WORK TO COMPLETE –
Update every row from the line containing "You are a computer-use agent. Image" down to the end of the records, replacing "Instruction" with "Command" and leaving all else unchanged. Omit the pictures from your answer.

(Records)
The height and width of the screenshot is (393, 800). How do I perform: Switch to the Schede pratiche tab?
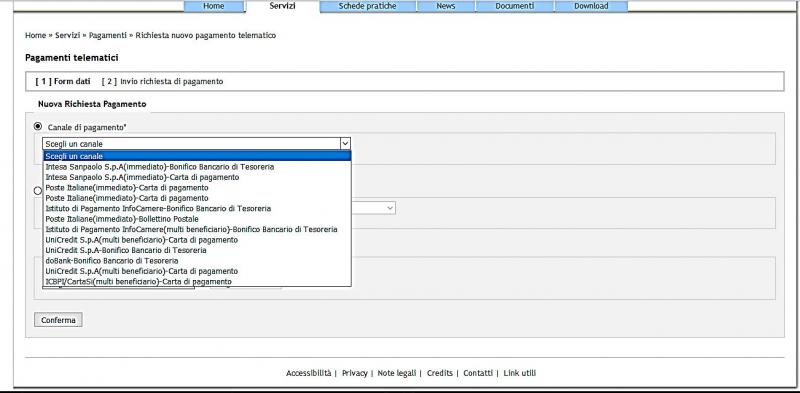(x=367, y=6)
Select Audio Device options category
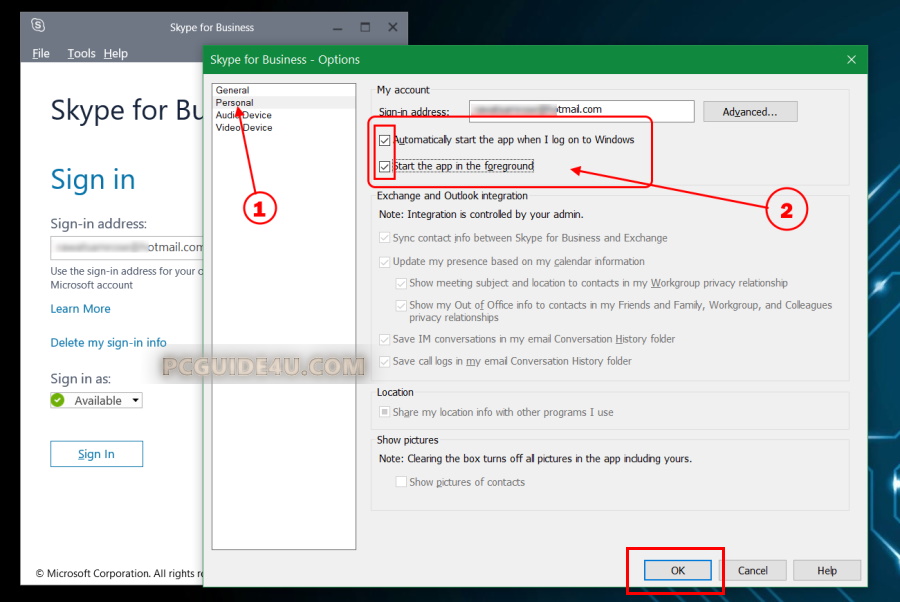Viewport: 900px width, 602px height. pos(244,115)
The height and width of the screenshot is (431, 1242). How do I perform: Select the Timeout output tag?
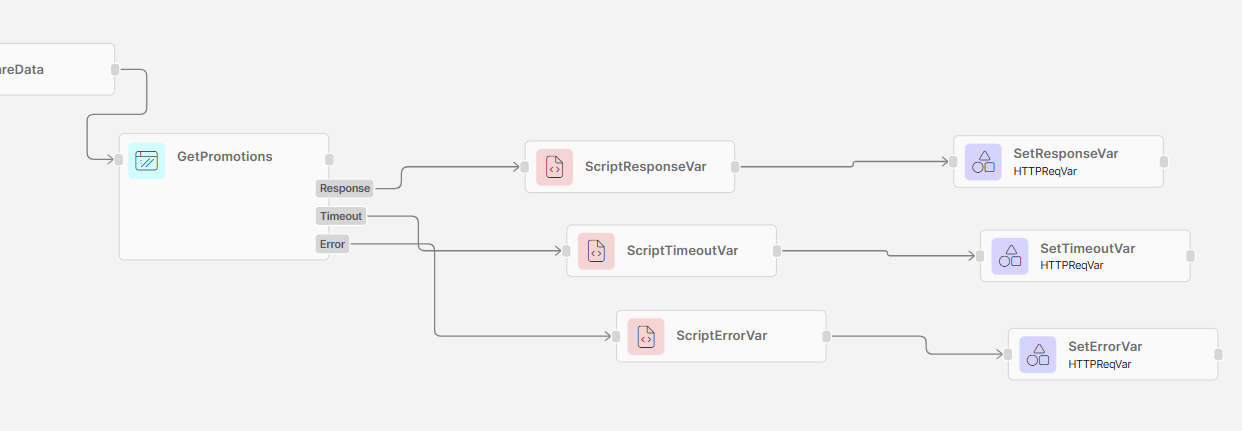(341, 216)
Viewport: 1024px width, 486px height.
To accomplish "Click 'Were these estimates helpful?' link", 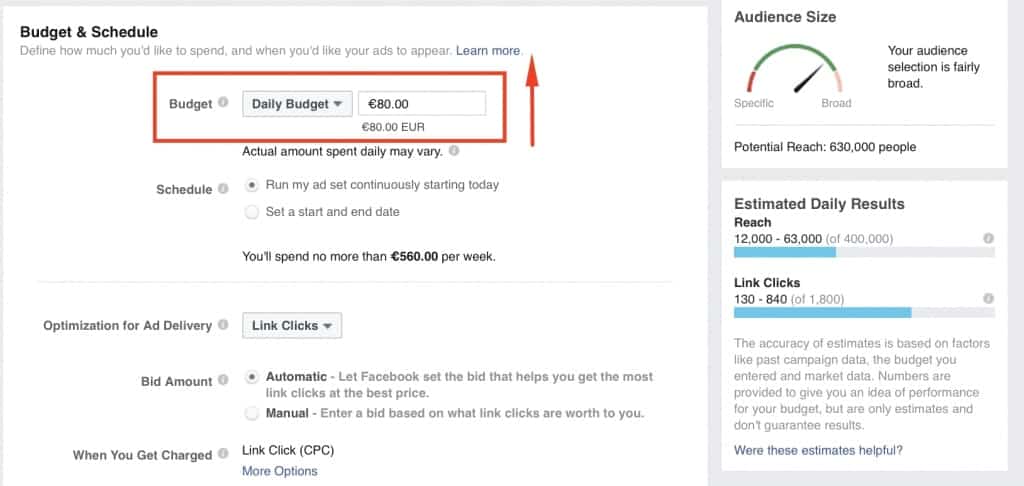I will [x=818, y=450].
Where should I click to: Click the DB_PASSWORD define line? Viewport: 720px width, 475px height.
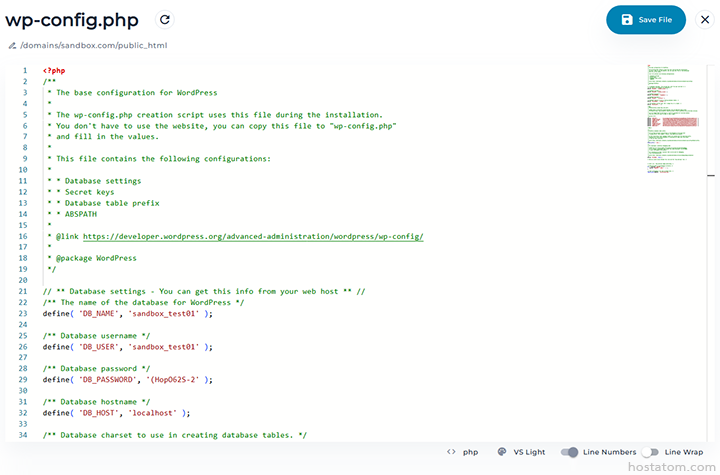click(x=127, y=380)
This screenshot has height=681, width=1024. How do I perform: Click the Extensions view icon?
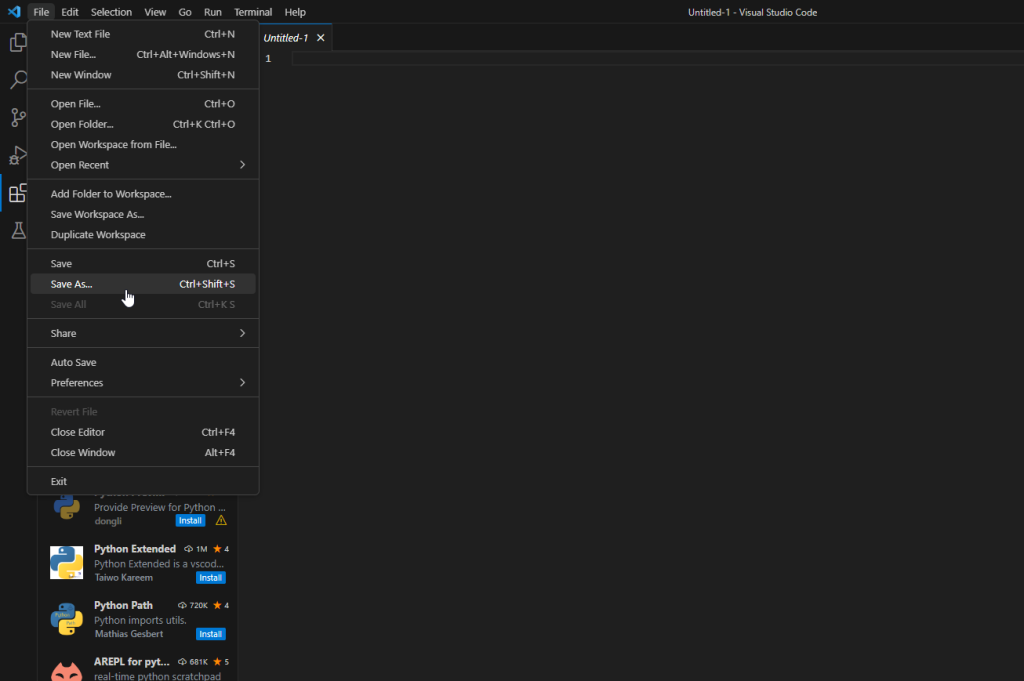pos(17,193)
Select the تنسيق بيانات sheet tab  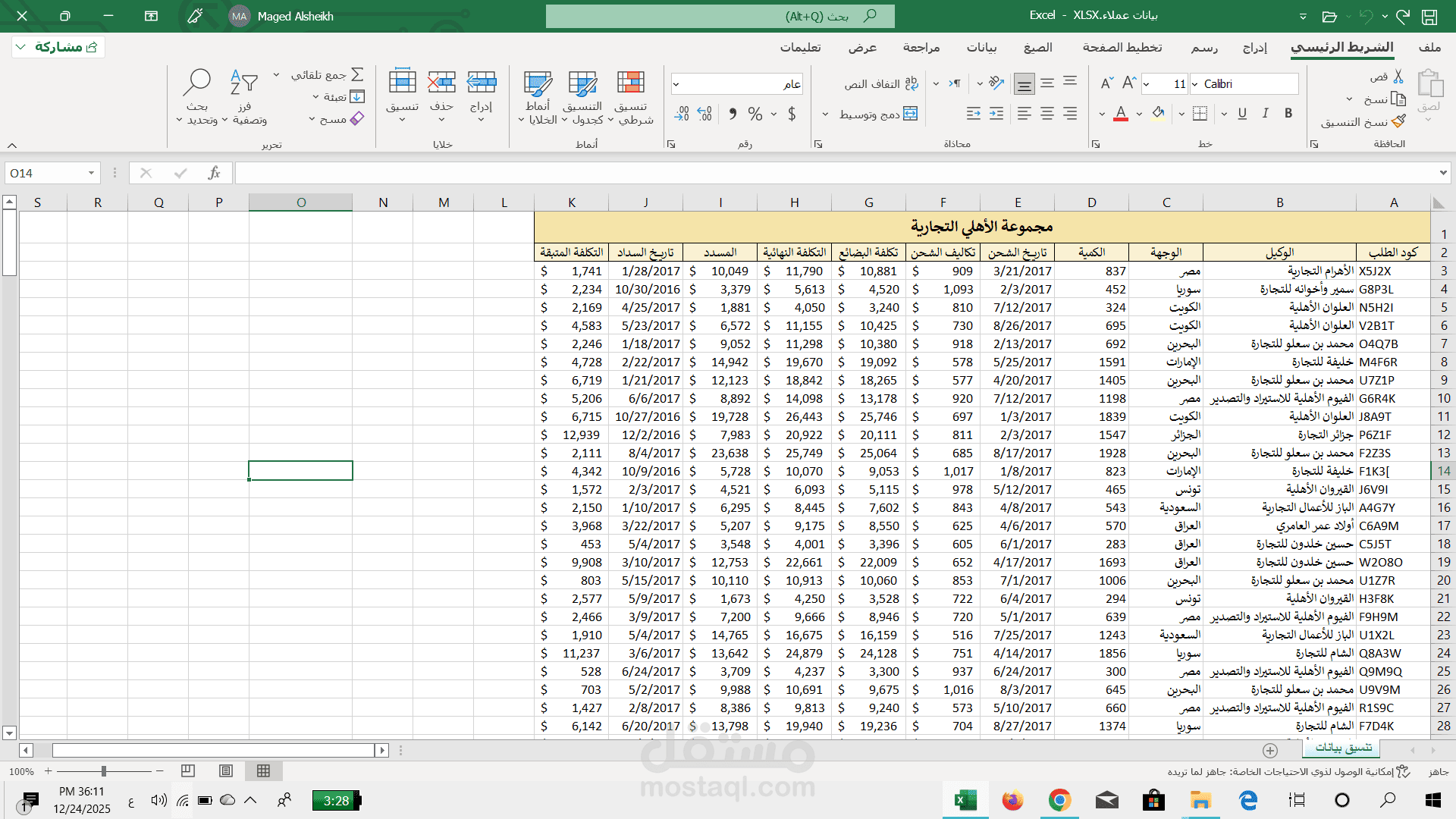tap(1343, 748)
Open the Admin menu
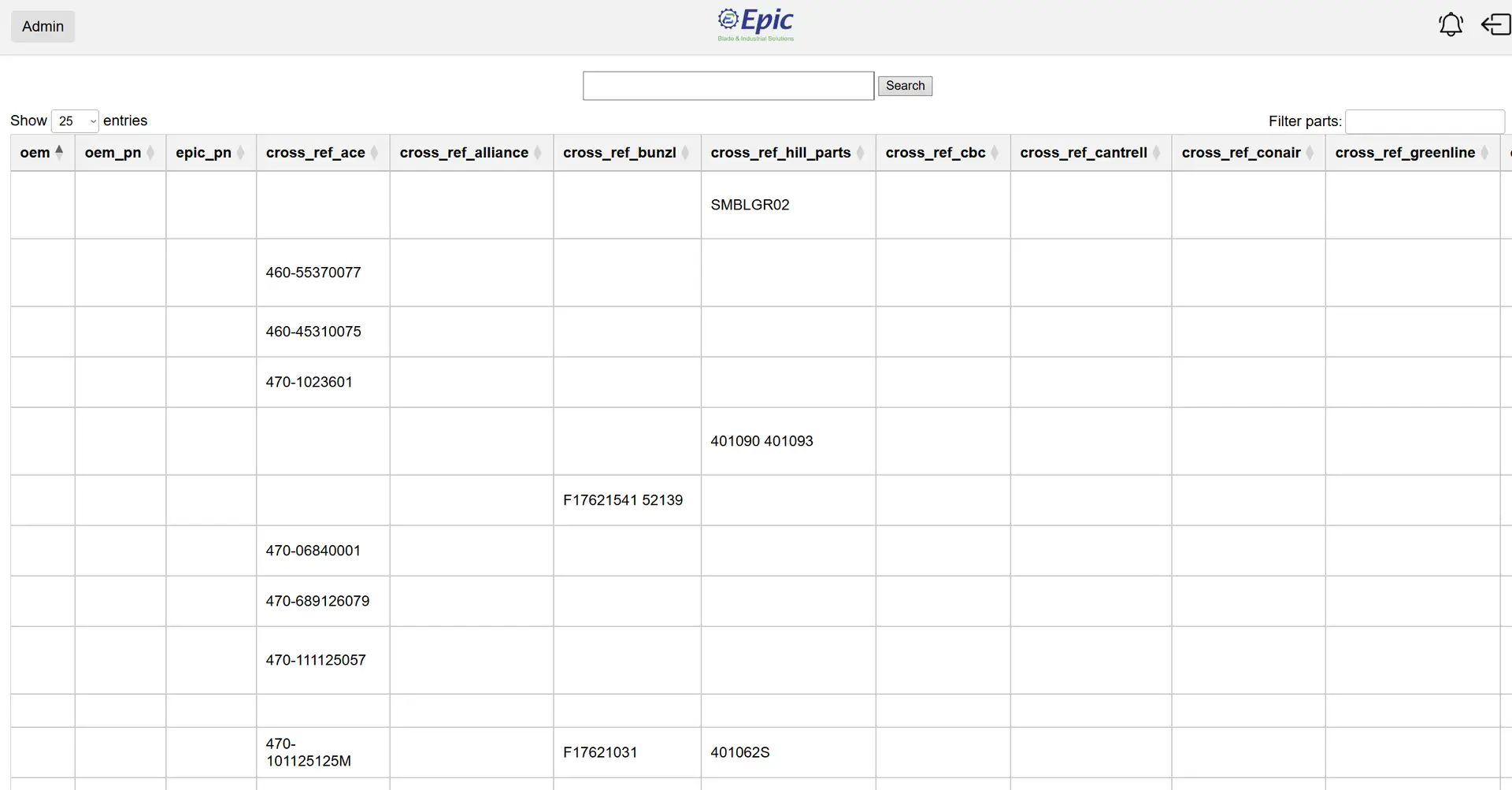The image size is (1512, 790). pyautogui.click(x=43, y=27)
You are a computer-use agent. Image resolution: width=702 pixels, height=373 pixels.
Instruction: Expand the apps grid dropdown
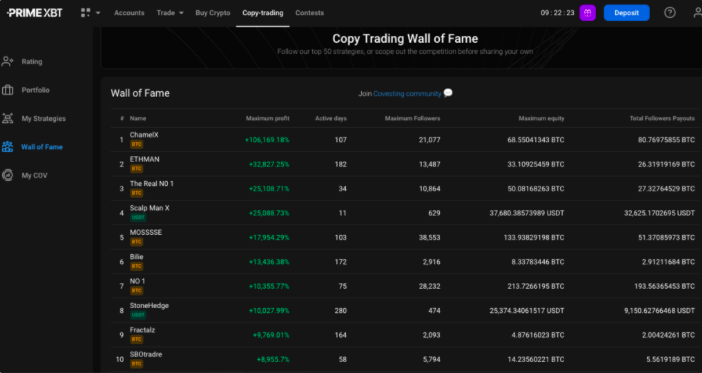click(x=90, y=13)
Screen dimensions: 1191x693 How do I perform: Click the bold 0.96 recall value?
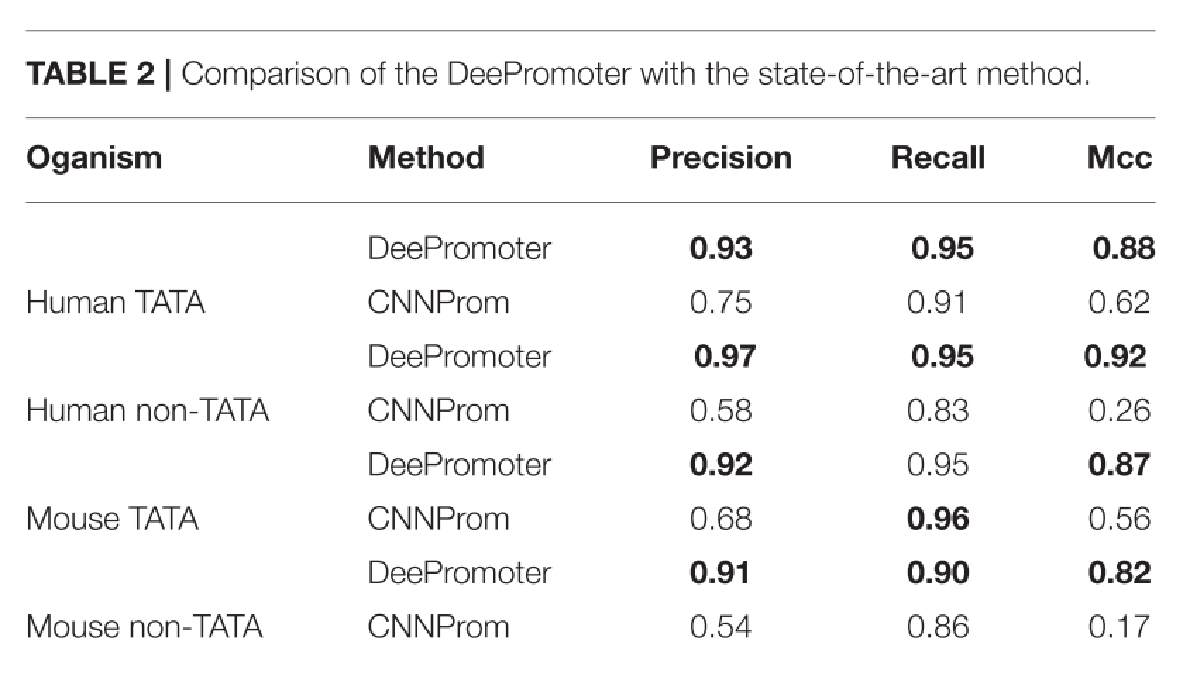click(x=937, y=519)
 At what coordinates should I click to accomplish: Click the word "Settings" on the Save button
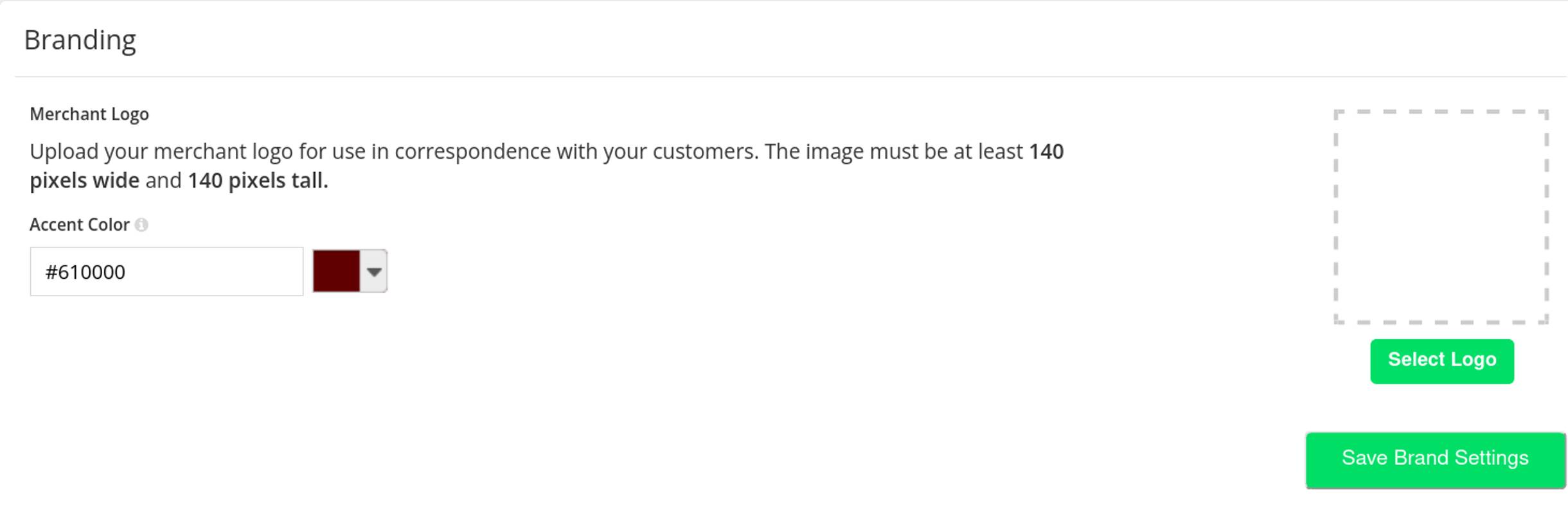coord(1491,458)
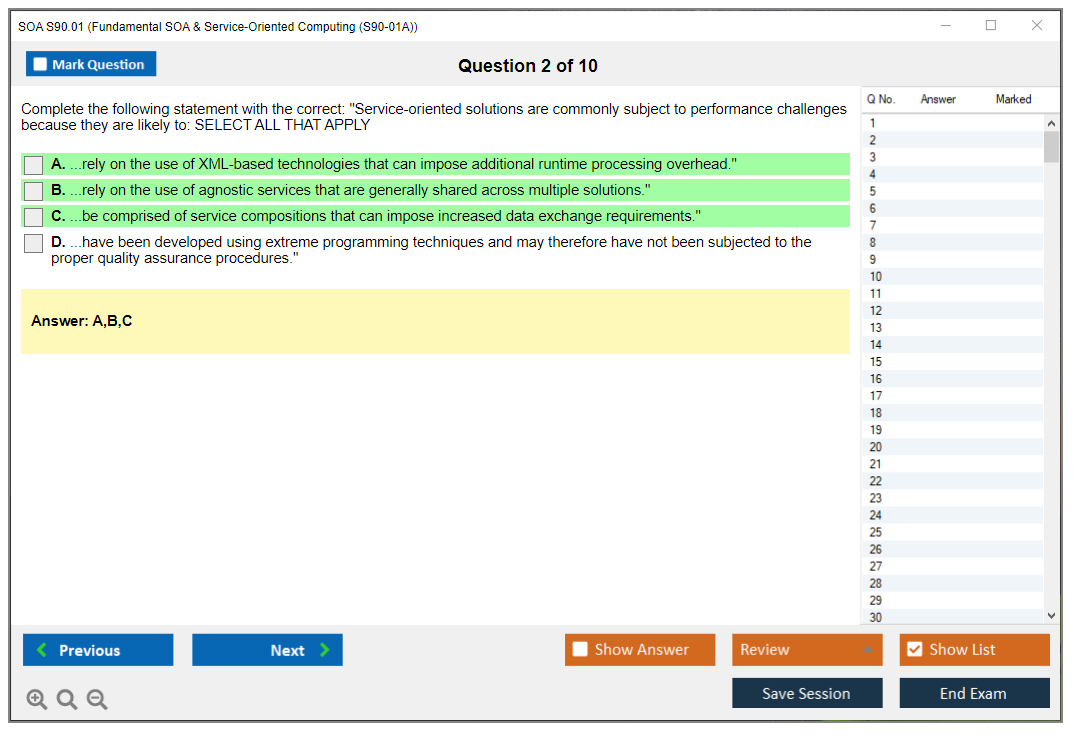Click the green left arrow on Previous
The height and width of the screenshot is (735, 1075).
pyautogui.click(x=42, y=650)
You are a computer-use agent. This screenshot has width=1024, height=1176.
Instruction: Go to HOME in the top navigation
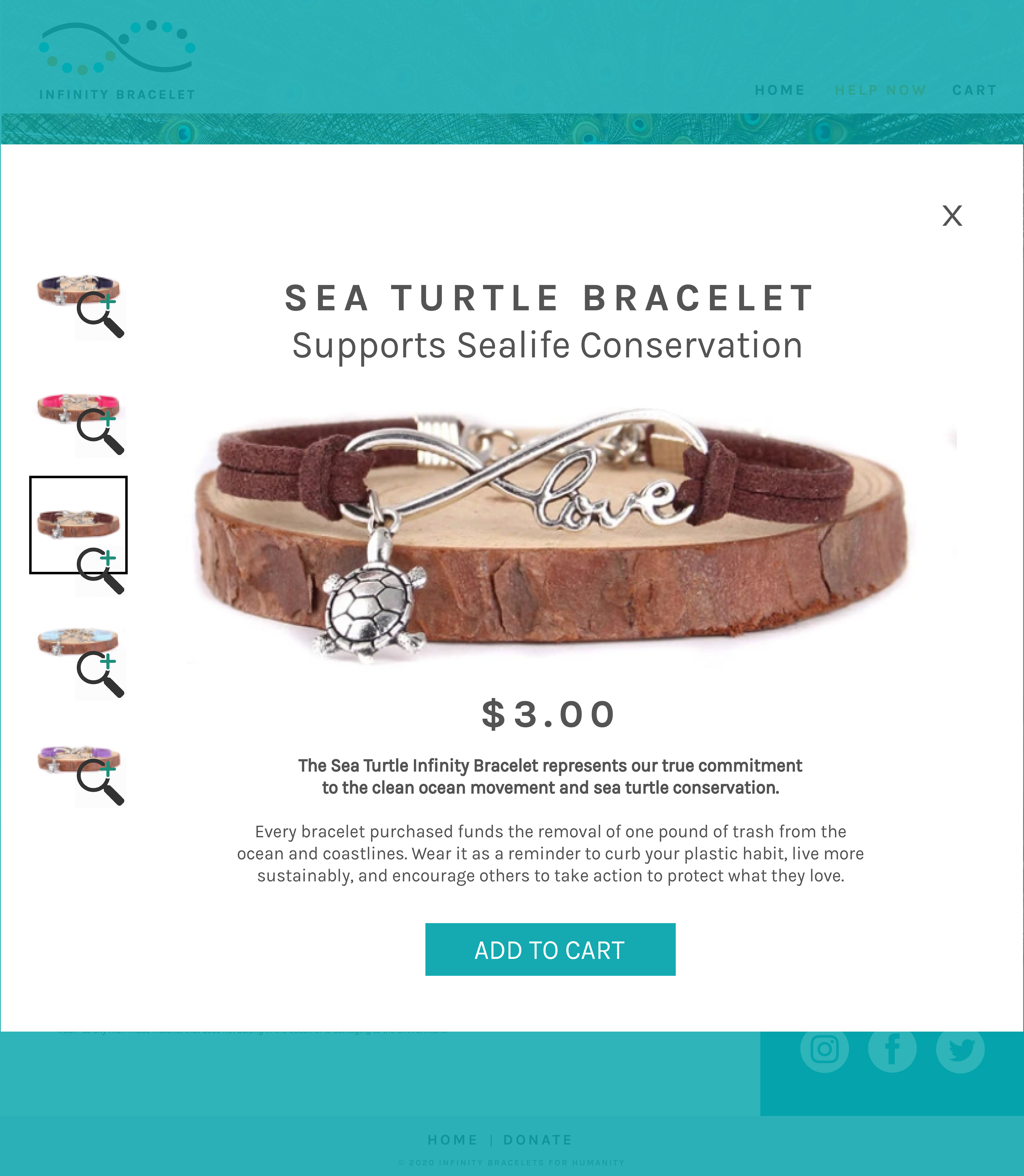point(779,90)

WRITTEN SOLUTION –
You are a computer-use agent. Image resolution: width=702 pixels, height=373 pixels.
Command: Expand the apps grid dropdown
click(x=90, y=13)
Screen dimensions: 1191x693 How do I perform: Click the bold 0.96 recall value?
click(x=937, y=519)
 At what coordinates should I click to accomplish: Click the word "Settings" on the Save button
coord(1491,458)
Click the green left arrow on Previous
The height and width of the screenshot is (735, 1075).
pyautogui.click(x=42, y=650)
You are a computer-use agent. This screenshot has width=1024, height=1176.
Command: Go to HOME in the top navigation
point(779,90)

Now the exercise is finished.